What is a fixed-rate mortgage?
Regardless of what happens to interest rates, with a fixed mortgage your repayments are fixed for the length of the deal. Because you are being protected against interest rates rising, a fixed mortgage will often cost more than a variable mortgage.
A three-year fixed mortgage will generally have a higher rate than a three-year variable mortgage. When a fix ends, most borrowers move on to their lender’s standard variable rate, but this can be costly. And if you’re worried you may need to move home within the term of the fix, check that you can move your mortgage with you (known as porting).
What is a variable mortgage?
With a variable mortgage, the monthly payments can and will usually move up and down due to a number of reasons including changes in the economy. However, to complicate things, variable rate deals fall into four categories:
A tracker rate tracks a fixed economic indicator which makes it very transparent. You know that only economic change can move your mortgage rate, rather than the commercial considerations of the lender. However, this can bring some uncertainty as if rates rise, so will yours. You may also be locked into a fixed relationship, so if you are paying a large amount and interest rates jump, it could mean huge future costs.
- Standard variable rates (SVRs)
Each lender has an SVR which tends to roughly follow the Bank of England base rate. SVRs can be anything from 2 to 5 or more percentage points above the base rate, and they can vary massively between lenders.
If interest rates are cut, your rate will likely drop too. But there’s no guarantee you’ll get the full benefit of all rate changes as the lenders can increase rates at their will.
As well as being cheap in some circumstances, there are usually no early repayment fees, meaning the mortgage can be paid back in full at any point without costing you. However, these are rarely available to new first-time buyers and are often the rate you go to when your fixed or tracker special offer deal has ended.
- Discount rates
These track a lender’s SVR by a set amount at a lower level. For example, if the SVR is 4% and the discount is 1%, you’ll be charged an interest rate of 3%. Discount rate mortgages are also subject to change, as the SVR can go up or down – it’s just the discount amount that is fixed – so if the SVR increases to 5%, you’d pay a 4% rate of interest.
These are also linked to the lender’s SVR, but the rate won’t go above a set level. Alternatively, a capped mortgage interest rate won’t fall below a set limit. These products are much less common than other deals, especially for first-time buyers.
Can you overpay your mortgage?
Overpaying your mortgage means paying back more than you need to so that you can clear the debt much quicker as well as pay less interest.
Most mortgage lenders will allow you to overpay, however, some will charge a fee or restrict how much you can overpay.

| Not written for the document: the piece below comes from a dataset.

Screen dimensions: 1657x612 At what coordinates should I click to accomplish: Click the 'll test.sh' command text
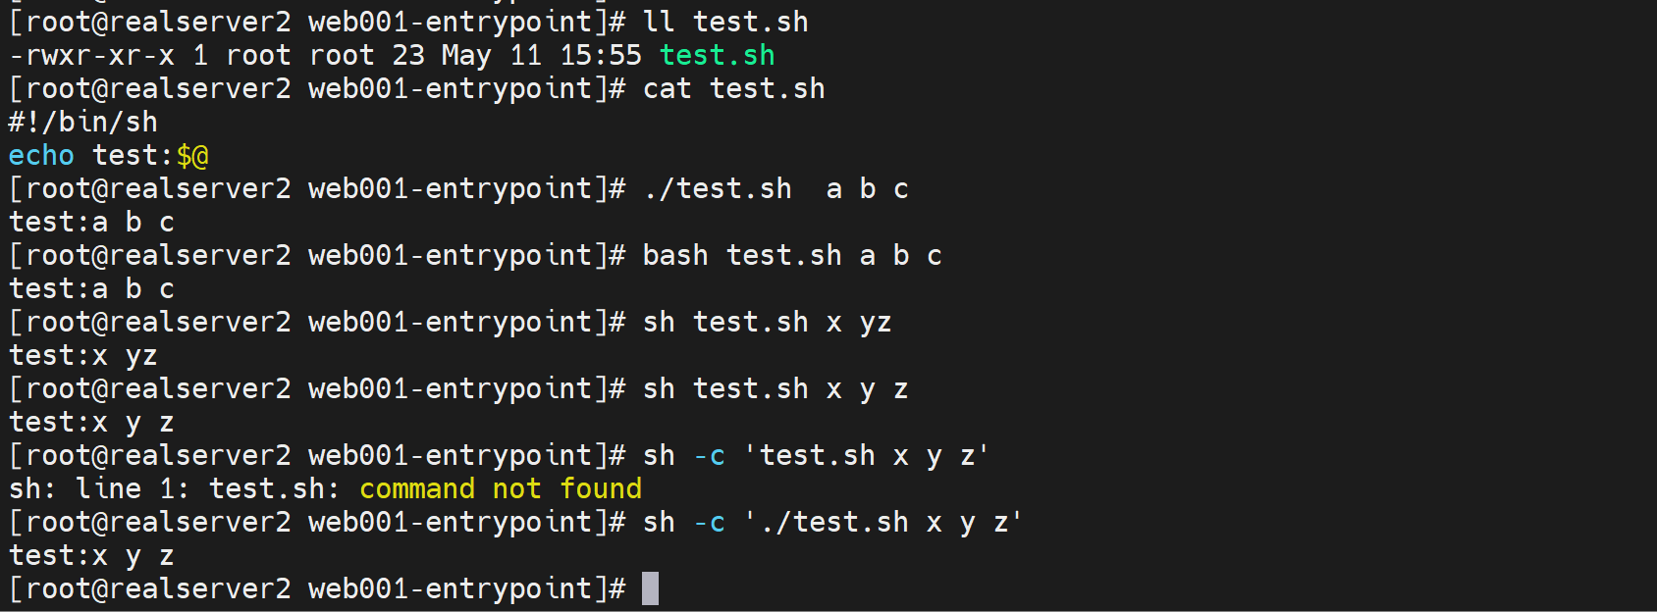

Additionally, some mortgages will allow you to get the overpayments back if needed, which means you can effectively use your mortgage as a high-interest savings account. And by leaving money in the mortgage temporarily, the net effect is the same as earning interest tax-free at the mortgage rate — very few savings accounts will beat that.
However, if it’s at a much higher rate, the increased cost on your debt may outweigh the savings gain.

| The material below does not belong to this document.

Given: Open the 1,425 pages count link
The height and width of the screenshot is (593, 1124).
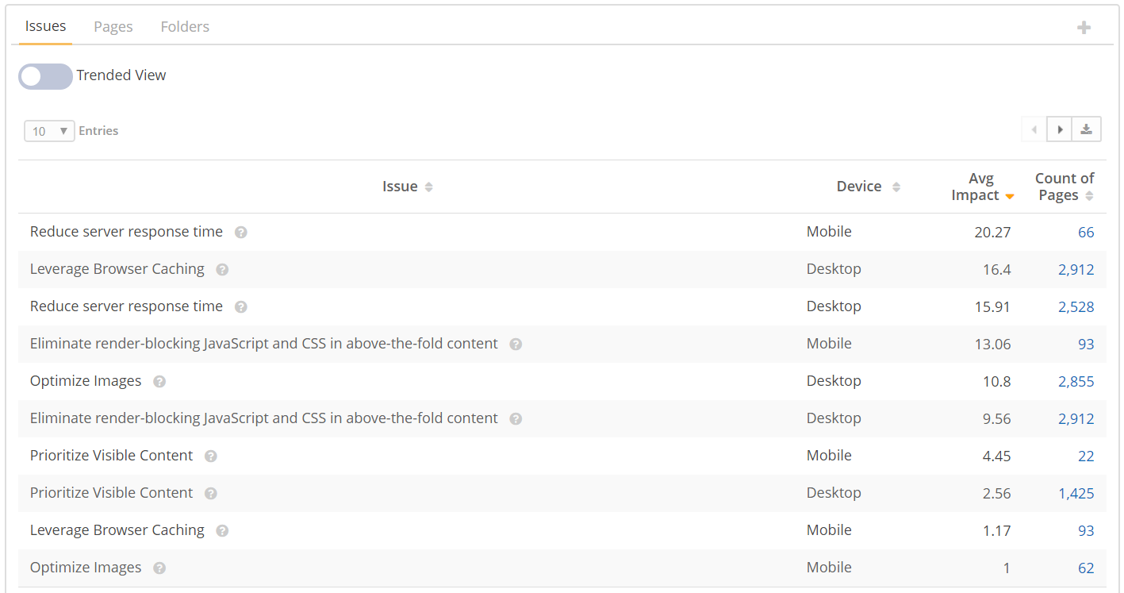Looking at the screenshot, I should [1076, 493].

What is an Offset mortgage?
An offset mortgage provides flexibility for the borrower and is specifically designed to allow you to use it as a place to put your savings. An offset mortgage is linked to your savings account to let you reduce how much interest you are charged.
The savings are not used to pay off the mortgage, instead, they sit in a separate savings account that pays no interest. Lenders deduct this amount from your mortgage balance and only charge you interest on the remaining amount.
For example, if you have a mortgage balance of £150,000 and £20,000 in savings, you will only be charged interest on £130,000.
What mortgage fees are there?
Like any finance solution, you need to fully understand the costs involved. A standard mortgage will typically require you to pay the following fees:
- Arrangement fee
This is often the second-highest charge associated with a mortgage, after stamp duty. The arrangement fee is the fee you pay the lender for the set-up of the mortgage and can be anywhere between £500 – £2000.
In some cases, a lender will charge a fixed % fee based on the amount you want to borrow which can often work out higher than the fixed fee. It can sometimes be cheaper to go for a deal with a higher interest rate and lower initial fee.
- Booking or reservation fee.
As well as an arrangement fee, some lenders also charge a reservation fee to secure a fixed-rate, tracker or discount deal. This costs about £100-£200, is always payable upfront and is non-refundable.
- Broker fee
While you don’t have to use a broker, they can make the application process run a lot smoother and can help you get the best deal. A broker will either charge a fixed fee or a % of the amount you wish to borrow. This made clear from the get-go.
- Valuation fee.
This covers the cost of an inspection of your new home which is required by the lender before they agree on the mortgage. The cost of the valuation depends on the property’s value, and your lender, for first-time buyers purchasing a residential property it can be anywhere between £200-£500.
While a valuation is for the lender’s benefit, a survey is a more in-depth check of the property for your benefit. It can spot things such as damp or structural problems and costs between £400-£700.
- Legal fees
This is paid directly to your solicitor and covers the cost of all the legal work involved with buying a home; such as conveyancing and local authority data searches to check for hidden issues such as poor drainage. If you have to pay for your conveyancing, you’re looking at £500-£1,500.
- Stamp duty
This is paid directly to the Government and won’t be included by your mortgage – but needs to be considered if you’re purchasing a home.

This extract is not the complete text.